Instructions for the task
Copy exactly the lines of the material below that run from the one containing "Klubbens hjemmeside (112, 733)" through the one containing "Idrættens Forsikringer (112, 2115)". Copy no other lines.

━━━━━━━━━━━━━━━━━━━━

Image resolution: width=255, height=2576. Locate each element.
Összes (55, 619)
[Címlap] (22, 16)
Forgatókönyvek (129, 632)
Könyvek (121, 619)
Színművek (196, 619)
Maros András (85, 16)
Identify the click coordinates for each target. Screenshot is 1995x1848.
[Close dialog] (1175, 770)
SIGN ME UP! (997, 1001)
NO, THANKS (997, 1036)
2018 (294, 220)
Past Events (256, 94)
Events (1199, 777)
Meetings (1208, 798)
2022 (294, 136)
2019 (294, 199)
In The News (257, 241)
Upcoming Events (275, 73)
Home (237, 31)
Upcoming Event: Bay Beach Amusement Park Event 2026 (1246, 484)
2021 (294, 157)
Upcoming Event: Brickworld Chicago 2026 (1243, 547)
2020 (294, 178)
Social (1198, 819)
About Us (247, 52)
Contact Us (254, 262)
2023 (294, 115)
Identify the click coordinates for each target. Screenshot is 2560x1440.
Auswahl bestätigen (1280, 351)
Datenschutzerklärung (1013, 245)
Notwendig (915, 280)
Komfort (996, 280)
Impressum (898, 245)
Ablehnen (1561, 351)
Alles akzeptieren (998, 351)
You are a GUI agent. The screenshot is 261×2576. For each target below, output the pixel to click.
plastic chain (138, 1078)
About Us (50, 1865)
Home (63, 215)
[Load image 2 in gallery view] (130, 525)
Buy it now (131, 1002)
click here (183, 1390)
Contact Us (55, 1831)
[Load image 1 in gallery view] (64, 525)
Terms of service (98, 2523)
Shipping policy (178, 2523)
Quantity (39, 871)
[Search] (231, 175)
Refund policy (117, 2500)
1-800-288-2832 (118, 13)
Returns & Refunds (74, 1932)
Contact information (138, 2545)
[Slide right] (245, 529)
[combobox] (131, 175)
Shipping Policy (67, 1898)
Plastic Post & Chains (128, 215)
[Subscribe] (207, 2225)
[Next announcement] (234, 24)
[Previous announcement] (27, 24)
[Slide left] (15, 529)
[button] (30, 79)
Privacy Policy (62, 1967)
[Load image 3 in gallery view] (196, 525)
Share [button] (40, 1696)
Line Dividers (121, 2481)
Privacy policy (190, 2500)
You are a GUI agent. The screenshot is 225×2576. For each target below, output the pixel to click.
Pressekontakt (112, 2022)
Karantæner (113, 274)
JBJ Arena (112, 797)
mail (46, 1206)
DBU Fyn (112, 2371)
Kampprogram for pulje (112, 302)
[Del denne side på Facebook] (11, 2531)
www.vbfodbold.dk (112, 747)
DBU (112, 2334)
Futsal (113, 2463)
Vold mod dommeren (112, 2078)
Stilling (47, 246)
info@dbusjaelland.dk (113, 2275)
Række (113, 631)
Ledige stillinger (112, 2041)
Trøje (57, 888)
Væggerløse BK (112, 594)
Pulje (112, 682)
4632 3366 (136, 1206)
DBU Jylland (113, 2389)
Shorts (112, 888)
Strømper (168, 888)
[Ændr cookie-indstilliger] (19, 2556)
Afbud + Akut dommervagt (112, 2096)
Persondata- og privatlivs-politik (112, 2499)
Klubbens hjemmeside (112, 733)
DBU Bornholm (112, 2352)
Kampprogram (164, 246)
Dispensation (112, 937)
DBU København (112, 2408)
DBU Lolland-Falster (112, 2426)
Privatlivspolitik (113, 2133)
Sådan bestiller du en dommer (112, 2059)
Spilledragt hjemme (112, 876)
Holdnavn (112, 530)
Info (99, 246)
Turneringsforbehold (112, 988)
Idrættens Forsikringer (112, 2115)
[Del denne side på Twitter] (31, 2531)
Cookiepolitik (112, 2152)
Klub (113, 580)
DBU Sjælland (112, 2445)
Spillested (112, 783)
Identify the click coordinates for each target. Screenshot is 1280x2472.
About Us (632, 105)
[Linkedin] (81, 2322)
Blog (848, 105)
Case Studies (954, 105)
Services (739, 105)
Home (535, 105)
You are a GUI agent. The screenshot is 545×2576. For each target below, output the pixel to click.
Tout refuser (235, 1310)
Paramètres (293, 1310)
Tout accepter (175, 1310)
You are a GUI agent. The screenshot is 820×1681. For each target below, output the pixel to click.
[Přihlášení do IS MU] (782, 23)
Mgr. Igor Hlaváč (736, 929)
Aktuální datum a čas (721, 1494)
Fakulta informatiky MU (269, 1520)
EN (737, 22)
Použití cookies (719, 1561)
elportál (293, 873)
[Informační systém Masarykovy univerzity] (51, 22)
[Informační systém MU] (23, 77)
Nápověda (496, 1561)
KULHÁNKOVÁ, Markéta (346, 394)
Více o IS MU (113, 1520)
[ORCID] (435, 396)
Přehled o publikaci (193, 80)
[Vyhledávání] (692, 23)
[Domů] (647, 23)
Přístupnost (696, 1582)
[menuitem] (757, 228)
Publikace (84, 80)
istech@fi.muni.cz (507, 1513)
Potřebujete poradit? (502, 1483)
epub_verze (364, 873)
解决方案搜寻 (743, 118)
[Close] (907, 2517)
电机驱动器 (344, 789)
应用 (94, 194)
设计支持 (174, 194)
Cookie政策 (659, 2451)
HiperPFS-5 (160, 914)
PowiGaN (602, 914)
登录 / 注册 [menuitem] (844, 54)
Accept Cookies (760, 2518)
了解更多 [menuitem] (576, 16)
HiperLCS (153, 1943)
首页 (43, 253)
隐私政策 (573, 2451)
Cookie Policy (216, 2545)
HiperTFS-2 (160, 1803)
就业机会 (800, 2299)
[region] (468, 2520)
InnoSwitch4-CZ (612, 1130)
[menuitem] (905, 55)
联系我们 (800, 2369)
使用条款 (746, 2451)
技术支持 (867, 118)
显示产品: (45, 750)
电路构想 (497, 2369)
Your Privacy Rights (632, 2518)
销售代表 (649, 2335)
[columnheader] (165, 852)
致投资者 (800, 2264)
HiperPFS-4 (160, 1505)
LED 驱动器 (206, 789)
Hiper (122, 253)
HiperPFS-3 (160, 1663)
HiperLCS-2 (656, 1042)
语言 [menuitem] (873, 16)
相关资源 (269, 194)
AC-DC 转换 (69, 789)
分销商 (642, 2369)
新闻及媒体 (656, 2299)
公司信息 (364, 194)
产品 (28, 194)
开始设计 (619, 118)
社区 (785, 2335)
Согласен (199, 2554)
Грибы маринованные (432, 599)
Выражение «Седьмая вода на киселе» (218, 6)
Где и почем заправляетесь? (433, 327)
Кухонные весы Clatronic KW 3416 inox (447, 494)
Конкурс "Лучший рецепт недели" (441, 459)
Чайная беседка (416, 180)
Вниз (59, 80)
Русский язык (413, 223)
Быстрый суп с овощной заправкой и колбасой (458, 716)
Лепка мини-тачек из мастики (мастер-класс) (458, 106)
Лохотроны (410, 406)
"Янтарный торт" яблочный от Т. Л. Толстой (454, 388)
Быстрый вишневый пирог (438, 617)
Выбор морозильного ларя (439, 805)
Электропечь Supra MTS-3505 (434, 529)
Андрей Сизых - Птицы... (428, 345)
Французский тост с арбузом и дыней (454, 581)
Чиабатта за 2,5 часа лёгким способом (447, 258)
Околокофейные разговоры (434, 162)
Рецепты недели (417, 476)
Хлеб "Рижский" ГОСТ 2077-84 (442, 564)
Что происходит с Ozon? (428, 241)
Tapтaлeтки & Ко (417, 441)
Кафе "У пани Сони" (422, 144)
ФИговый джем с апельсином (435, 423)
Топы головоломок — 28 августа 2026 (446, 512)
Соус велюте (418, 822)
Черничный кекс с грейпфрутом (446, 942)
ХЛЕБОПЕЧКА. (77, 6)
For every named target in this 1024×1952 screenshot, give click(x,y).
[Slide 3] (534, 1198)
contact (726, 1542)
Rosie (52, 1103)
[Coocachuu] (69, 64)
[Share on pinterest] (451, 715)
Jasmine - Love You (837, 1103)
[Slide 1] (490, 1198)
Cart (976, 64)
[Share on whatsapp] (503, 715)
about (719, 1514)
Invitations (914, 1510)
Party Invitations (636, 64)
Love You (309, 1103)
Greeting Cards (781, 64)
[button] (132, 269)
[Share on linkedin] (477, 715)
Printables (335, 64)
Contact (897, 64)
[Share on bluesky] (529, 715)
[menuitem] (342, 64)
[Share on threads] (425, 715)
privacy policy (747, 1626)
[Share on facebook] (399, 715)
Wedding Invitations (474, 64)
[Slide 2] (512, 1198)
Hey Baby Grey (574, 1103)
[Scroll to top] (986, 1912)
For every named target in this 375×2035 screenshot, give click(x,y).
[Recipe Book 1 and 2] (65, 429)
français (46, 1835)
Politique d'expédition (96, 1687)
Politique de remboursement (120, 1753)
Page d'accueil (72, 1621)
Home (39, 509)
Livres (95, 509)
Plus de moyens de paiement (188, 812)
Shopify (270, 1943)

━━━━━━━━━━━━━━━━━━━━

Result for this exercise
Klubbens hjemmeside (112, 733)
DBU Bornholm (112, 2352)
Kampprogram (164, 246)
Dispensation (112, 937)
DBU København (112, 2408)
DBU Lolland-Falster (112, 2426)
Privatlivspolitik (113, 2133)
Sådan bestiller du en dommer (112, 2059)
Spilledragt hjemme (112, 876)
Holdnavn (112, 530)
Info (99, 246)
Turneringsforbehold (112, 988)
Idrættens Forsikringer (112, 2115)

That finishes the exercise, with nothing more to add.